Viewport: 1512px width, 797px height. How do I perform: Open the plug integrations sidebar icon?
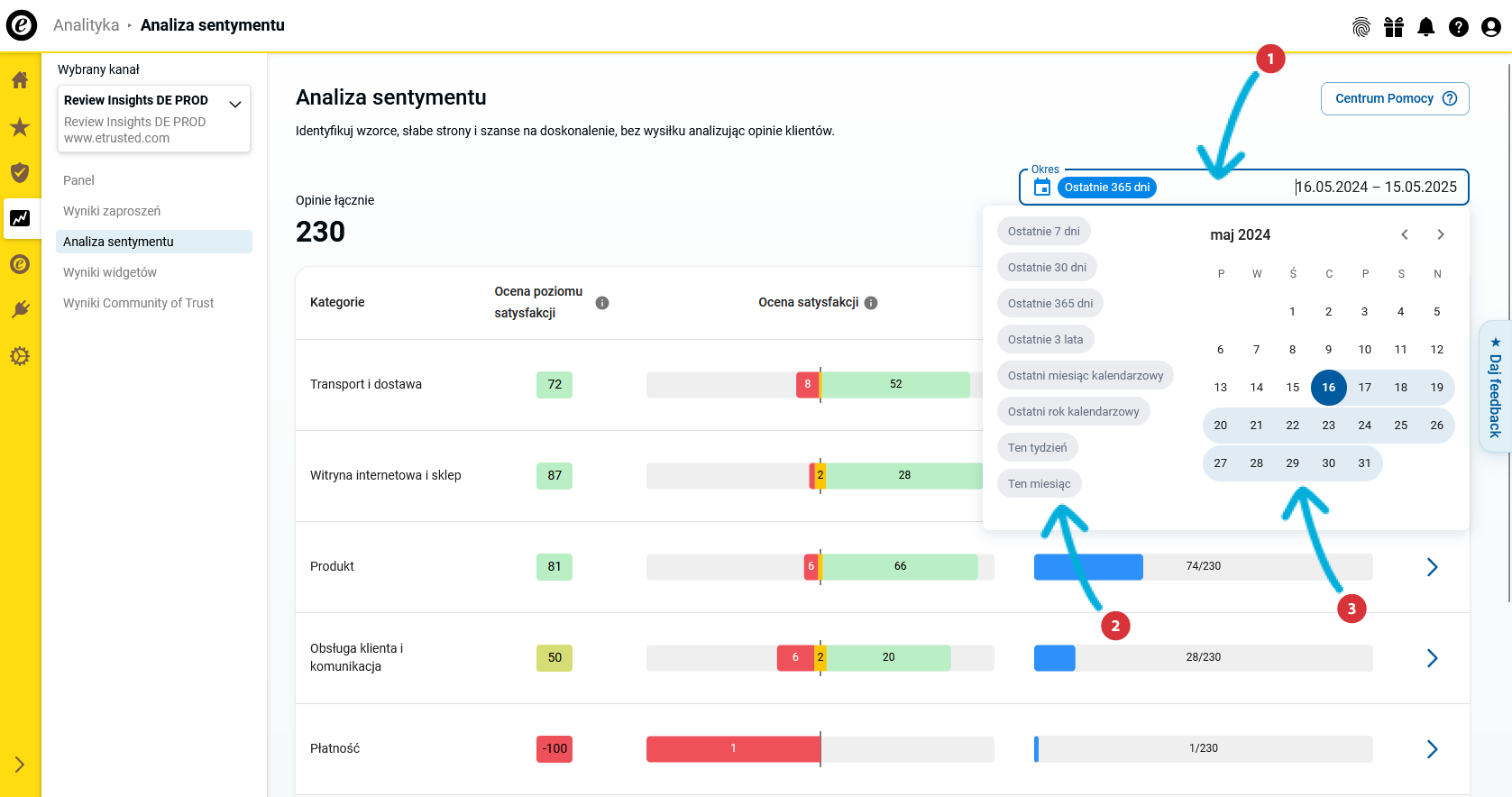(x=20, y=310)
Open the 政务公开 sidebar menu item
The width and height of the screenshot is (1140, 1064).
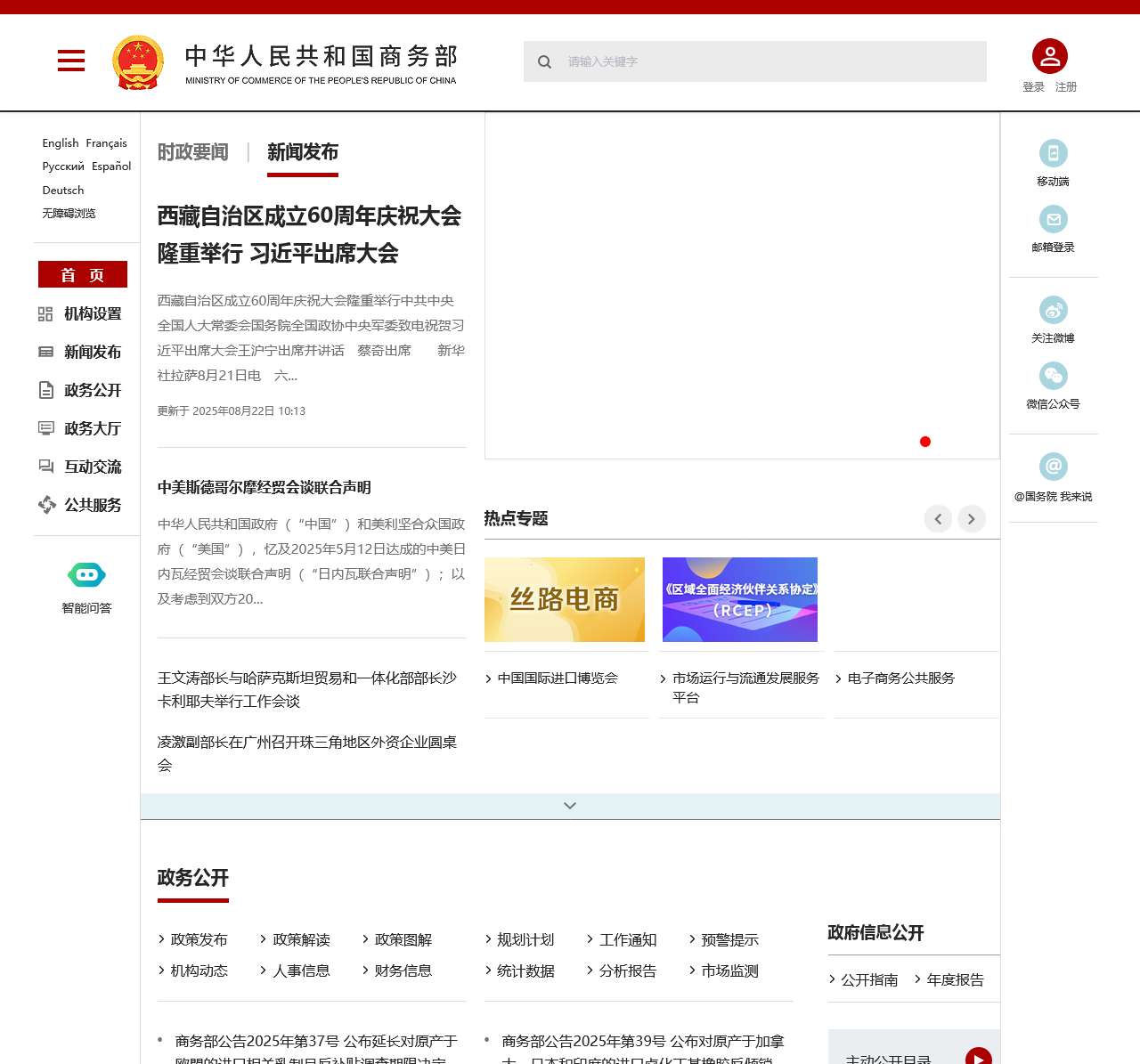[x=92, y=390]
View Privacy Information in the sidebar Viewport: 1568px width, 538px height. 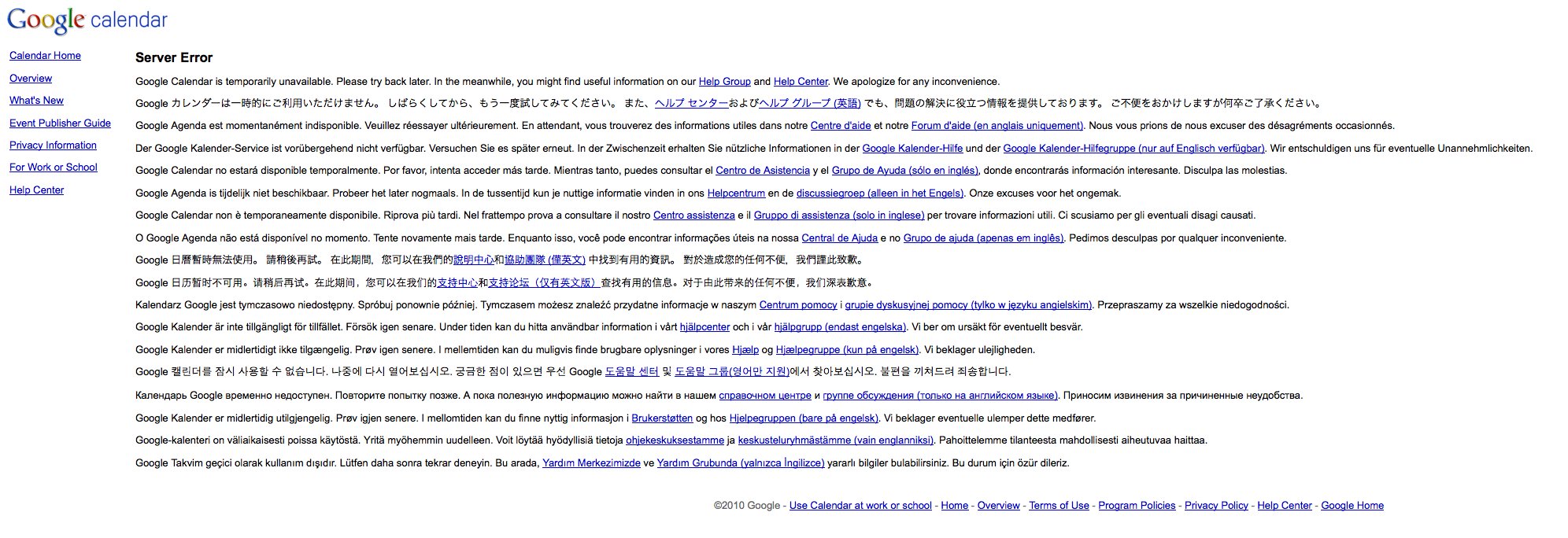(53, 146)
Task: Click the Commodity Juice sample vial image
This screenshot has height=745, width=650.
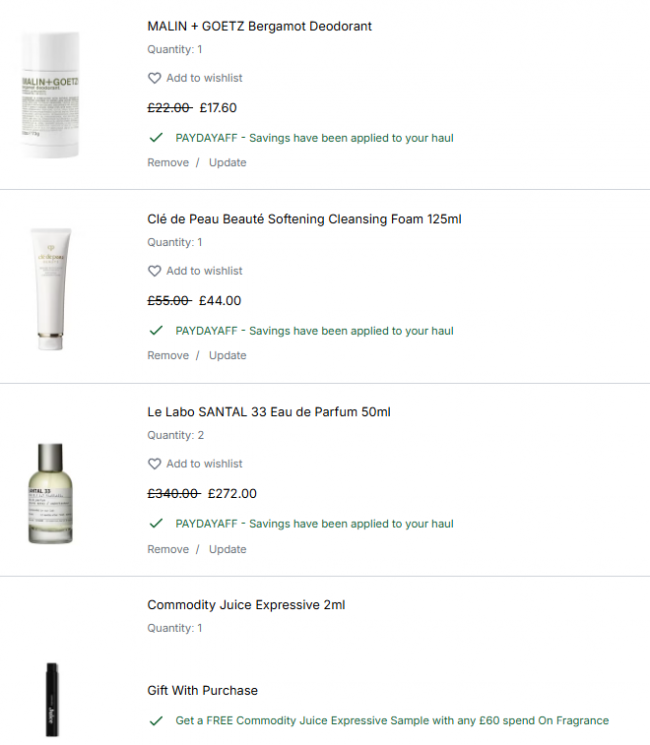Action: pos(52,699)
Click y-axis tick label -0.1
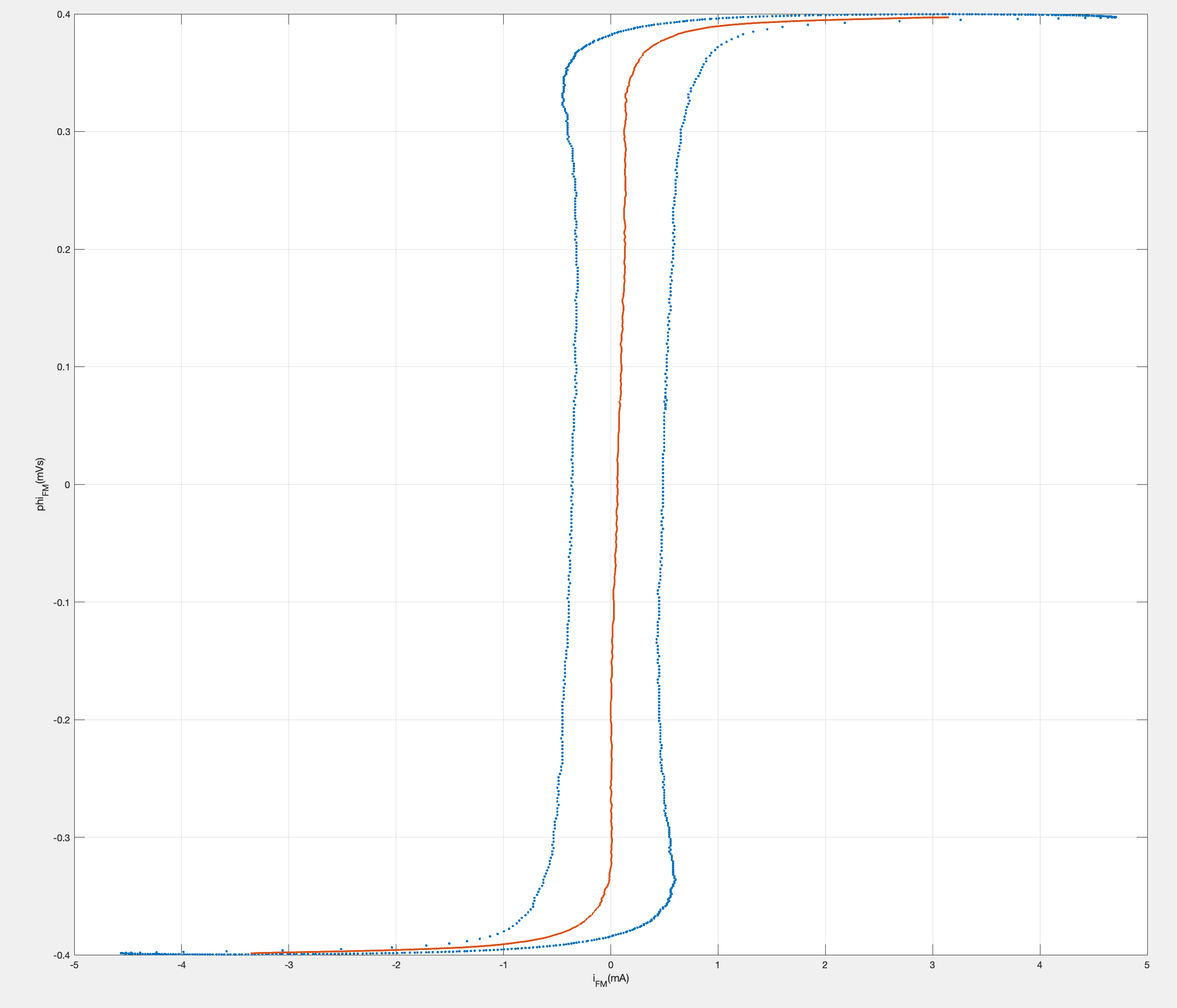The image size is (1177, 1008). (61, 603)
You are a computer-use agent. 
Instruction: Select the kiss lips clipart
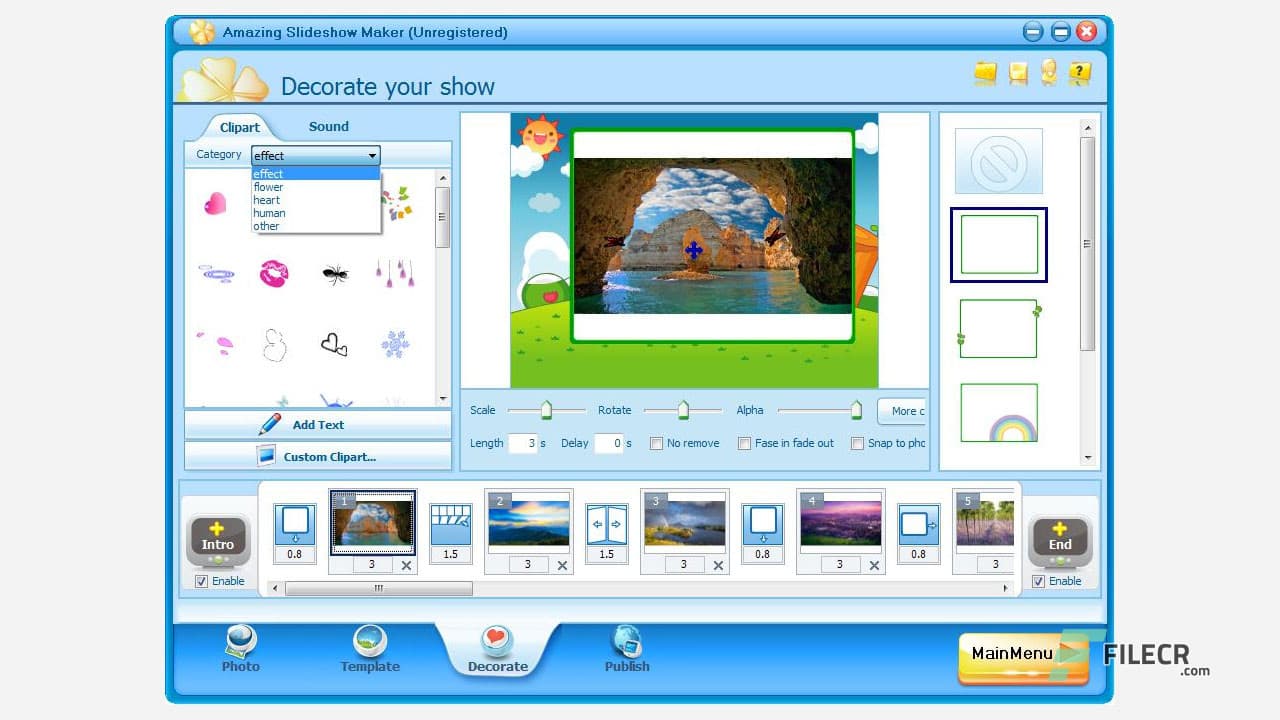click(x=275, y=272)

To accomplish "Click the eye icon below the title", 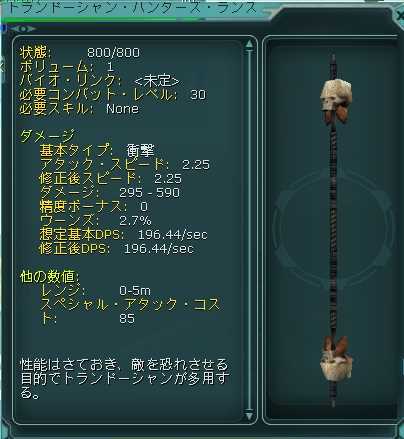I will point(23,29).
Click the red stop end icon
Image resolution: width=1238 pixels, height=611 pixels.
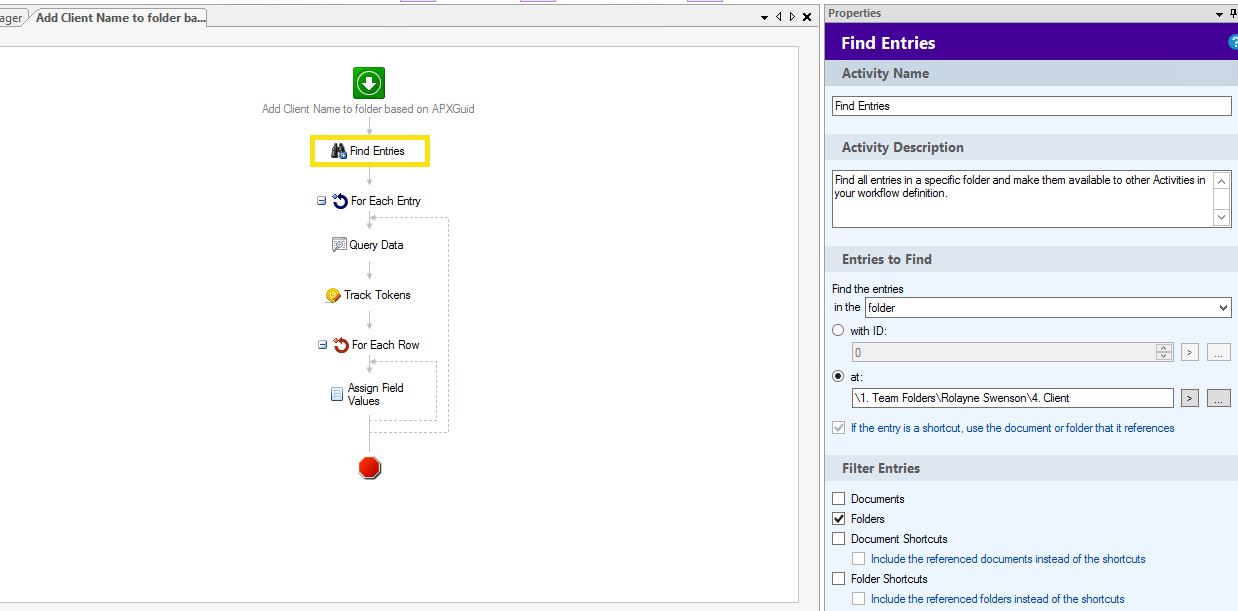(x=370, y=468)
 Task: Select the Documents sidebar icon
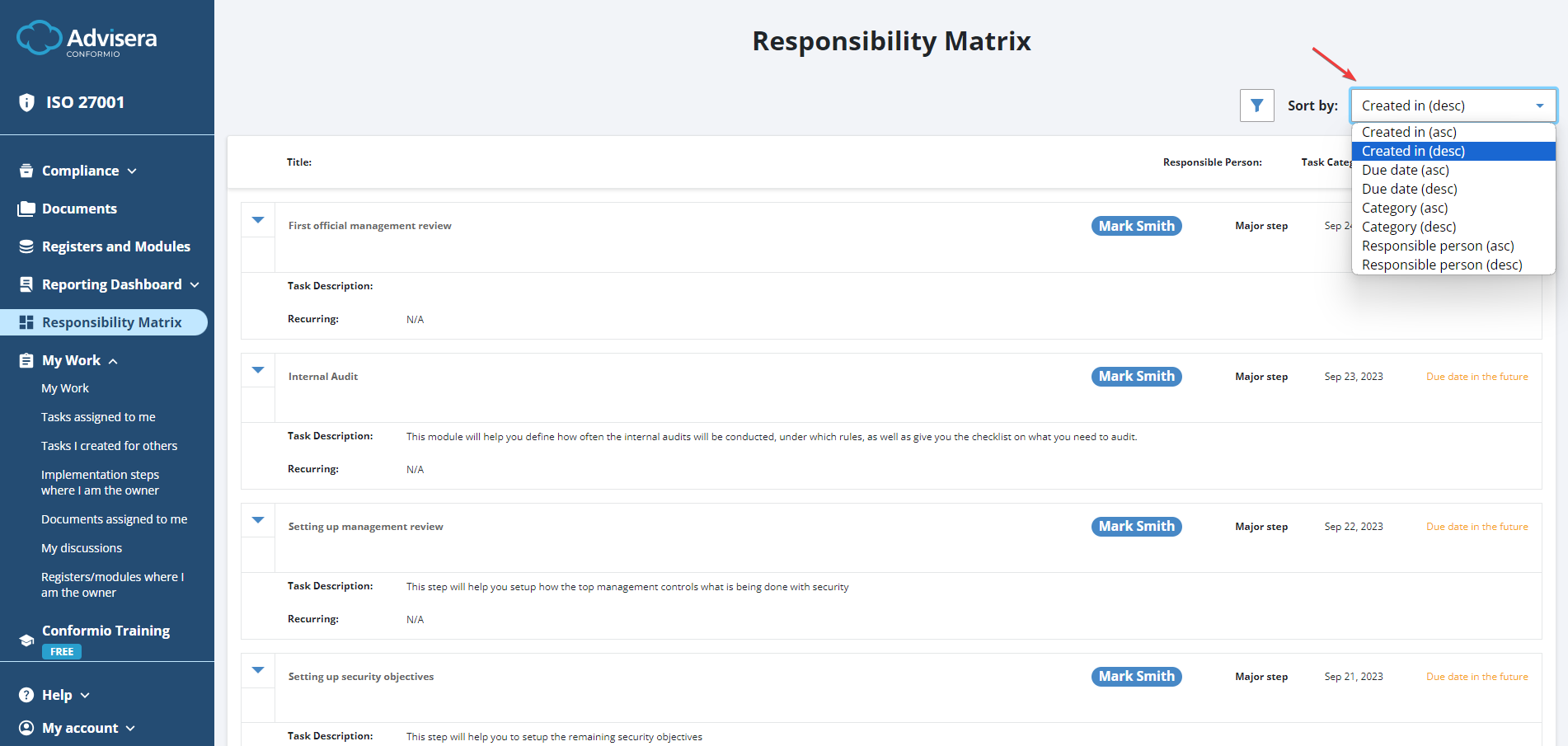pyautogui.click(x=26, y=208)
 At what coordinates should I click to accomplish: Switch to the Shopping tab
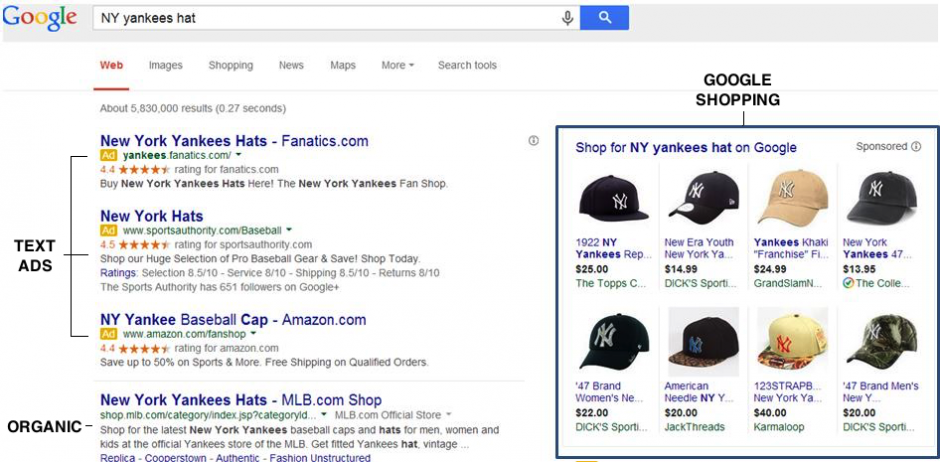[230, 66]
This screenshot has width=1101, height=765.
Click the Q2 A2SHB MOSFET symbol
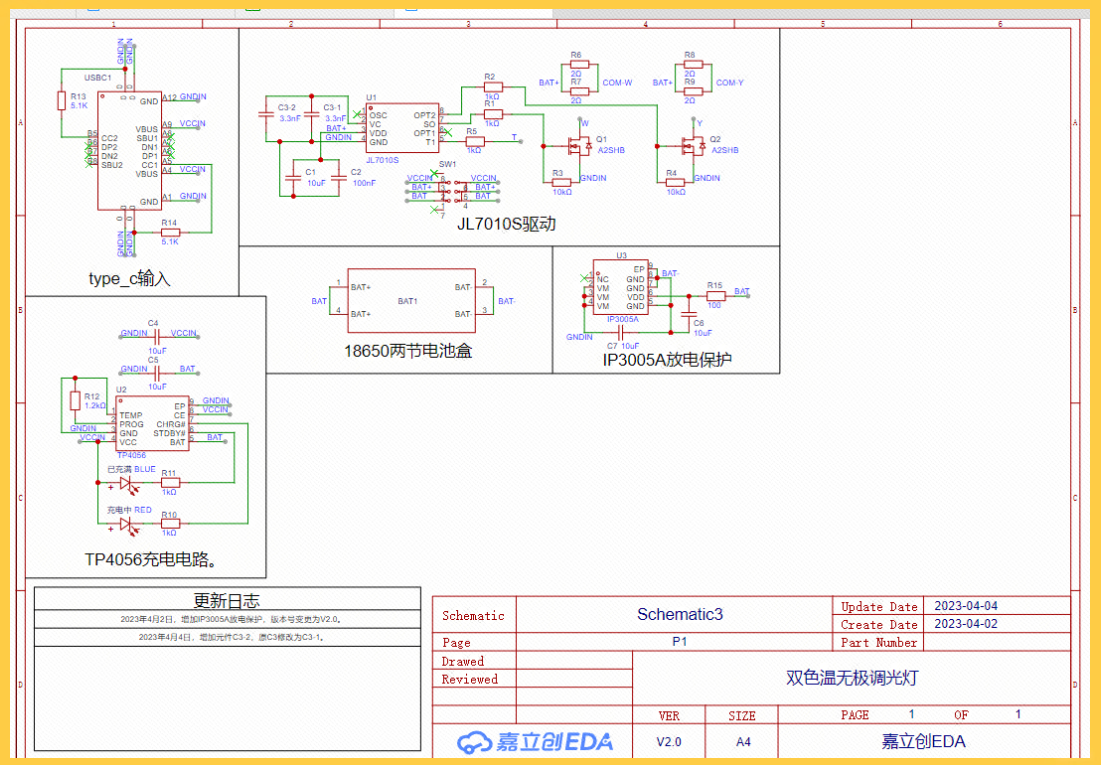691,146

» **Prompt**:
Reproduce the material verbatim, beginning at the line that contains "This screenshot has width=1101, height=765." and stopping at the end of the material. Leave the pictures out of your answer.

» **Task response**:
This screenshot has width=1101, height=765.
Click the Q2 A2SHB MOSFET symbol
691,146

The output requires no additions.